With **JWT** access control, you mark a stream or asset as gated. Viewers must send a **JWT** signed with a Studio **signing key**. You issue JWTs from your backend after validating the user.

## 1. Create a signing key

In the dashboard or via the [Signing Key API](https://livepeer.studio/docs/api-reference/signing-key/create), create a signing key. Store the **private key** in your backend (env) and use the **public key** in Studio for verification.

## 2. Create gated content

Set `playbackPolicy.type` to `"jwt"` when creating the stream or asset:

```ts icon="terminal" theme={"theme":{"light":"github-light","dark":"dark-plus"}}
await livepeer.stream.create({ name: "Gated", playbackPolicy: { type: "jwt" } });
await livepeer.asset.create({ name: "Gated", playbackPolicy: { type: "jwt" } });
```

## 3. Sign and return a JWT from your API

In a backend route (e.g. `/api/sign-jwt`), validate the user, then sign a JWT with the private key. Include `playbackId`, expiration, and any custom claims. Return the token to the client. Use `@livepeer/core/crypto` `signAccessJwt` or any JWT library with the same claims Livepeer expects (see [Livepeer Studio docs](https://livepeer.studio/docs)).

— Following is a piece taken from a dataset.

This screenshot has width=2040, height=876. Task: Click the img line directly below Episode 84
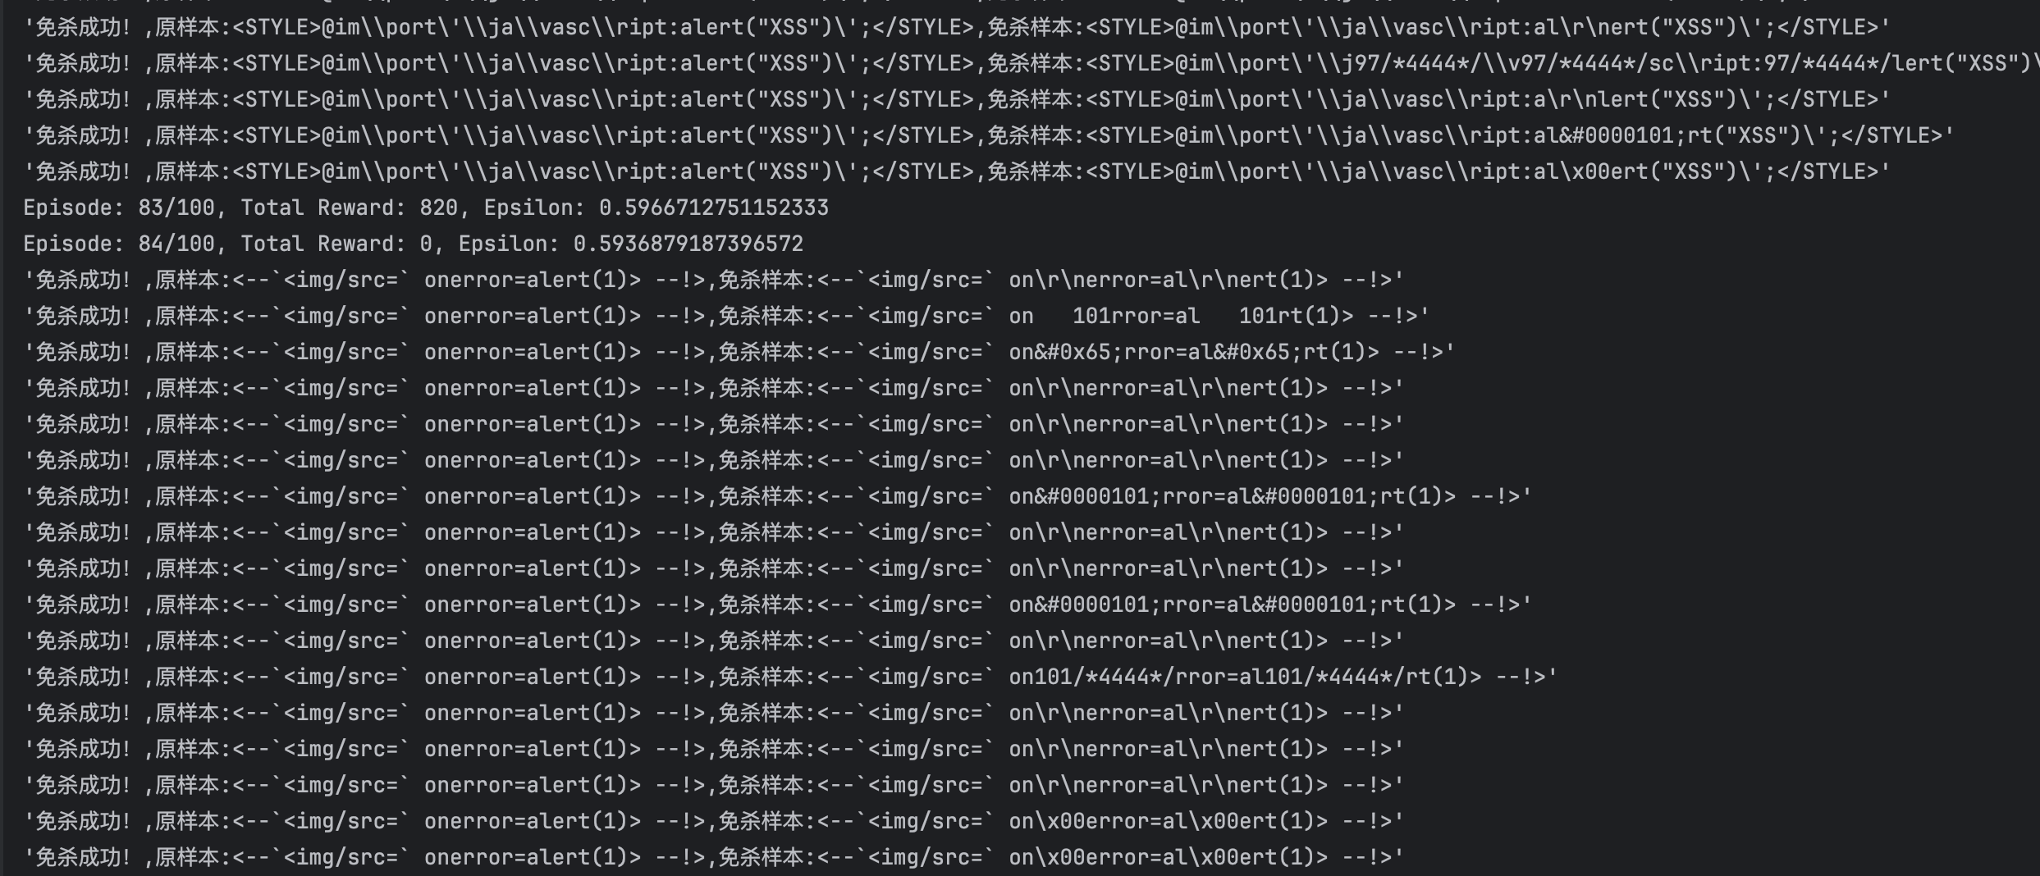pos(714,280)
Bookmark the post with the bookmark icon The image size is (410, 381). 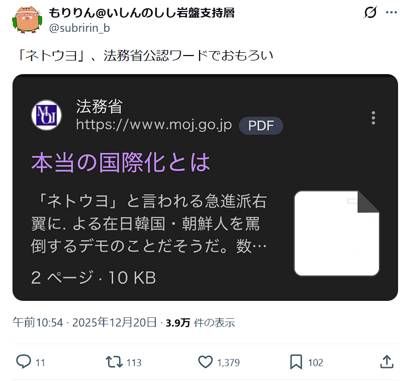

## 4. Pass the JWT to the Player

```tsx icon="terminal" theme={"theme":{"light":"github-light","dark":"dark-plus"}}
<Player.Root src={src} jwt={jwt}>
  <Player.Container><Player.Video /></Player.Container>
</Player.Root>
```

**Custom player:** Send the JWT in the `Livepeer-Jwt` header for WebRTC/HLS, or as query param `jwt` on the playback URL.